--- EXTRACTED DATA Enclosed Below ---

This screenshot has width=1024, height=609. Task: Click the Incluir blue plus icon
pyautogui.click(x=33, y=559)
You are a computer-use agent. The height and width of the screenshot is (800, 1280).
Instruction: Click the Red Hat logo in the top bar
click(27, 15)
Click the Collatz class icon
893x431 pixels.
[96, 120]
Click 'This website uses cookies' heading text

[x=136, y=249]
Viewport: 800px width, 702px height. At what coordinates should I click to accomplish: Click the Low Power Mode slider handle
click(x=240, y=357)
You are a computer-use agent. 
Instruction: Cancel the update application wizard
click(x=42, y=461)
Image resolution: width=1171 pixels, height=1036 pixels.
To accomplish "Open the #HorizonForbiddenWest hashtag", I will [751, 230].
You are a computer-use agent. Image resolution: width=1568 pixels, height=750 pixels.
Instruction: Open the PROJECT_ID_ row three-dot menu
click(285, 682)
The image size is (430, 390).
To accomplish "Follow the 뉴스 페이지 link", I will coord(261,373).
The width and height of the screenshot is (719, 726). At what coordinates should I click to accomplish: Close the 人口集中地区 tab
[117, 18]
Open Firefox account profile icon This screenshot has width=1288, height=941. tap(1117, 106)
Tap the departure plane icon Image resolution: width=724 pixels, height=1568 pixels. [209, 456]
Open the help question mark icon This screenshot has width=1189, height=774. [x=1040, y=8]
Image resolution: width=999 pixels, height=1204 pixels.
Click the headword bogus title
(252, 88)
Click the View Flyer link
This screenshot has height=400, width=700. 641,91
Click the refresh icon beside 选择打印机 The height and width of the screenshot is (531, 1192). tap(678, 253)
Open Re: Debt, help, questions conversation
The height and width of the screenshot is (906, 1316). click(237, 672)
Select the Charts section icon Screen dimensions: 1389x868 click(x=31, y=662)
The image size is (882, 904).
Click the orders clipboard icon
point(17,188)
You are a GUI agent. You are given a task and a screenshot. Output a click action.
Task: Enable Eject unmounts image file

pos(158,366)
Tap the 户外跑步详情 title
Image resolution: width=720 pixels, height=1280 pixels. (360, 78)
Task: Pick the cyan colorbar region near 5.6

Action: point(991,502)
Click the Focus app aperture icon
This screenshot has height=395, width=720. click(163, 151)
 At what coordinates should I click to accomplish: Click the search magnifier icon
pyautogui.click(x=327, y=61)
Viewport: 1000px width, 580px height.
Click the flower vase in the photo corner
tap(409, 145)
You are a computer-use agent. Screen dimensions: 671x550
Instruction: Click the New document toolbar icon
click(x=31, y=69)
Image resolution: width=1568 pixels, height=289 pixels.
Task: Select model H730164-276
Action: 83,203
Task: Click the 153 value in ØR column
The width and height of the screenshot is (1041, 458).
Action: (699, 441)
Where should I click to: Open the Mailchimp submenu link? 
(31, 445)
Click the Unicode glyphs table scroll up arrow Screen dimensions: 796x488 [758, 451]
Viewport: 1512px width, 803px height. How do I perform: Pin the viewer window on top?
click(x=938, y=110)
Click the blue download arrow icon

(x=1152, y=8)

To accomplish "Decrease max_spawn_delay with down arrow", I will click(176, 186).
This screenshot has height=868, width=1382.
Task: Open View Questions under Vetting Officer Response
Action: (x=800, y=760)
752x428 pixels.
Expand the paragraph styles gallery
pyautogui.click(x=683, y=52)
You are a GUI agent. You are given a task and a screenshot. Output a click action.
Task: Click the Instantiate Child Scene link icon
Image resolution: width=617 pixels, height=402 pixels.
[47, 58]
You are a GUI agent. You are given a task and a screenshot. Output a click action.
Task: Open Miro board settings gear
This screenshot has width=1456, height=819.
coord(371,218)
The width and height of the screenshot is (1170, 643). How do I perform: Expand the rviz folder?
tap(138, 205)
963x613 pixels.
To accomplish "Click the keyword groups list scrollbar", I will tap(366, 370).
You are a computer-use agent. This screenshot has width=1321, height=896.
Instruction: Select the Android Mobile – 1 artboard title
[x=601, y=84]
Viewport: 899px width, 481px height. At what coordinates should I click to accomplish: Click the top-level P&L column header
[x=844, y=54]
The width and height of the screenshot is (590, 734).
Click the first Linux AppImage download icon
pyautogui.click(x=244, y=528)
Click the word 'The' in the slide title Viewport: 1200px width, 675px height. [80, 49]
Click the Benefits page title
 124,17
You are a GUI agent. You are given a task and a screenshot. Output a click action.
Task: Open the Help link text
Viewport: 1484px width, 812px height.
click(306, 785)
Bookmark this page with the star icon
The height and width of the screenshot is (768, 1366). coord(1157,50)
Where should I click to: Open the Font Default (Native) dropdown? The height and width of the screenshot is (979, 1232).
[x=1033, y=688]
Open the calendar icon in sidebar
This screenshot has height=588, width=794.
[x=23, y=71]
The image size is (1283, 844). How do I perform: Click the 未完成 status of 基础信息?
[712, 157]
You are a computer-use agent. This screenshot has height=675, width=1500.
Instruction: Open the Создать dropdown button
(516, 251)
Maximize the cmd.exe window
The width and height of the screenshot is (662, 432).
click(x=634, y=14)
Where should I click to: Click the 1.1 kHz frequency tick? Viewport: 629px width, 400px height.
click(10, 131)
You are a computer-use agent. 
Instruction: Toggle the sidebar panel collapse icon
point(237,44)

--- End of Enclosed EXTRACTED DATA ---

DESCRIPTION OF THE TASK:
Lines above that include the string "dimensions" need to be copied.

SOLUTION FOR THIS EXERCISE:
Select the Charts section icon Screen dimensions: 1389x868 click(x=31, y=662)
You are a computer-use agent. Screen dimensions: 671x550
Click the Unicode glyphs table scroll up arrow Screen dimensions: 796x488 [758, 451]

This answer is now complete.